Glyph and Ben want information about the coroutine runner in __await__, where awaiting on something is not possible.

If we are talking about coroutines that users of curio/twisted/tornado/asyncio will write, then I don’t think they will need that thing either — it’s too low level.

What makes interoperability between asyncio, tornado and twisted possible is that they all use similar event loops designs.  They all have something similar to call_soon and other callbacks related APIs, Future/Deferred etc.  What’s good about Futures and Deferreds is that they are well-defined objects with APIs etc.
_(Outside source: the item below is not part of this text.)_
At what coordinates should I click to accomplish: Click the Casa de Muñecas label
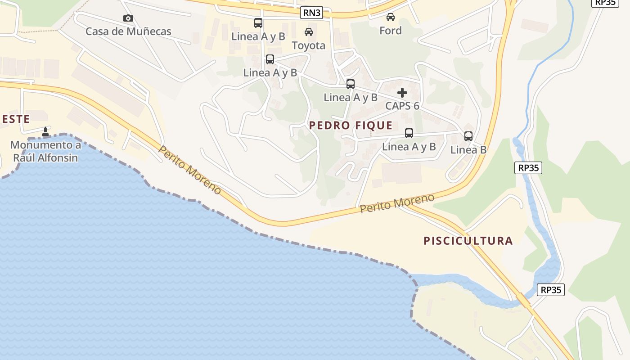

In curio, David intentionally didn’t want to have anything similar to Futures and Deferreds.  Instead, he introduced a concept of “traps” (see [1]), which are generators wrapped with “@types.coroutine” yielding hardcoded tuples, that curio “kernel” can understand.  Which is a very neat and clever design, except that it doesn’t compose with anything else.  With that design, it’s essentially impossible for asyncio coroutines to await on curio coroutines. The only way would be to implement all of curio APIs in asyncio in a wrapper to do this:

   async def asyncio_coroutine():
        await curio_adapter(curio_coroutine())

I’m not sure if it’s possible for curio coroutines to transparently await on asyncio coroutines without a significant refactoring of curio.  But even if David decides to do that, for compatibility with Futures he’ll only need to add ‘isinstance(trap, Future)’ in his kernel code, no new APIs are needed (IMO).